Finita la Fiera è il tempo dell’analisi: che Salone è stato quello della 52ma edizione a Genova? Inutile negarlo, i fasti delle stagioni migliori sono ben lontani e, se quest’edizione non è stata completamente da dimenticare poco ci è mancato. Il peggio è stato evitato dal pubblico, la cui presenza numerica è stata appena sufficiente, ma questo non basta a rendere soddisfatti la maggior parte degli espositori.
Se un cantiere grosso come la Beneteau può dirsi moderatamente contento, grazie anche all’ottima posizione espositiva che avevano le loro barche, a essere scontenti sono in molti a partire dalle aziende degli accessori, relegate in una zona della Fiera assolutamente poco favorevole. Come ci hanno raccontato alcuni a mancare sono anche e soprattutto i servizi: un esempio? Al Salone di Amsterdam tutti gli stand sono dotati di connessioni wi-fi gratuite per gli espositori, mentre a Genova, e non siamo noi a dirlo ma gli operatori, qualsiasi richiesta viene fatta all’organizzazione necessita di esborsi economici.
Un segnale di questa situazione si notava nel numero basso di barche esposte: un cantiere come la Comar, che negli anni passati puntava molto sul Salone esponendo molte barche, quest’anno ha portato solo il Comet 26. Perchè? I posti in banchina e quelli degli stand costano troppo per il momento di crisi che stanno attraversando molte aziende.
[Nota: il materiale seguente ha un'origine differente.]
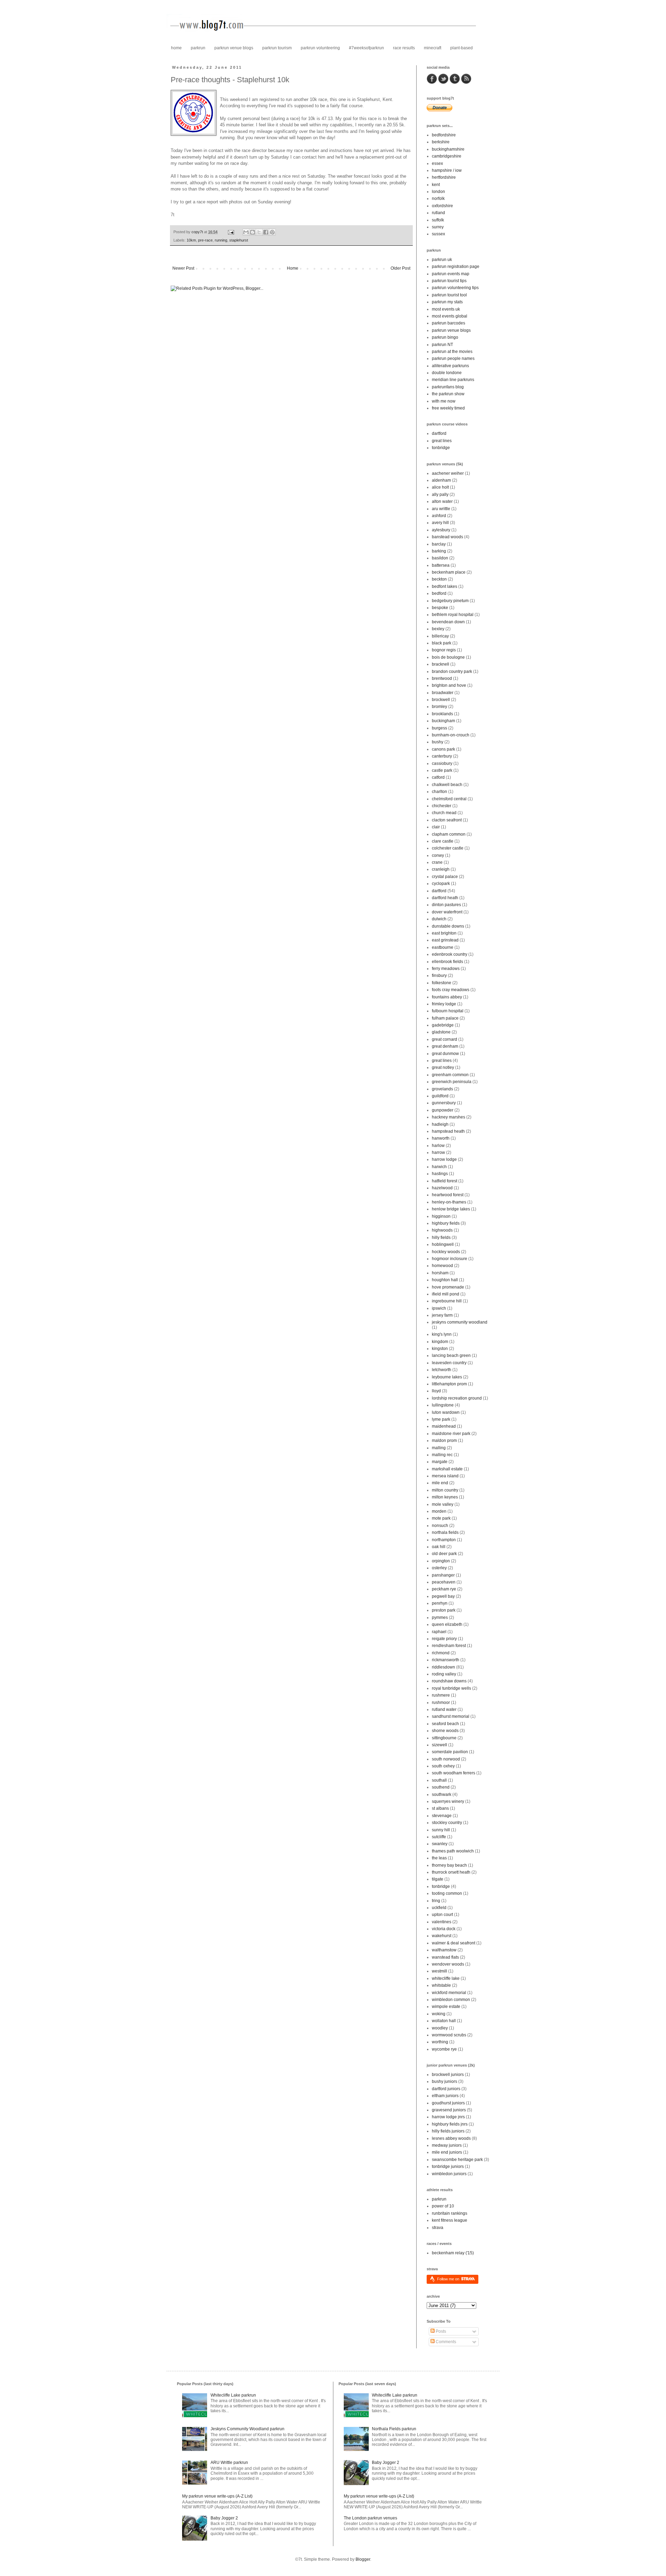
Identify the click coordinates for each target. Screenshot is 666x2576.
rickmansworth (445, 1659)
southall (439, 1780)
La Fiera non ha ascoltato la maggior parte delle richieste che i cantieri facevano sui prezzi e le poche barche sono anche il risultato di questa politica.
La Presidente di Fiera di Genova Sara Armella si è invece detta soddisfatta: “sono stati siglati accordi importanti con clienti stranieri”. E’ vero, i grandi compratori probabilmente ci sono sempre, ma il mercato delle big boat è mondiale e si colloca al di sopra delle contingenze economiche, quindi da questo punto di vista la Armella ha sicuramente ragione. Il problema è però un altro: il Salone serve come vetrina anche e soprattutto per quelle piccole e medie aziende, molte italiane, che con il Nautico in passato facevano buoni affari e sfruttavano la Fiera per darsi visibilità. L’organizzazione ha il dovere di preservare anche queste realtà: serve a poco avere grandi acquirenti stranieri se le piccole aziende scompaiono dal Salone.
L’auspicio è che, sin da adesso, organizzatori e operatori si siedano attorno a un tavolo per valutare con onestà e obbiettività i dati del Salone 2012 e capire quali siano gli interventi da fare per il 2013: un Salone con poche barche, con molti scontenti, e spesso con i viali vuoti, non vuole vederlo più nessuno.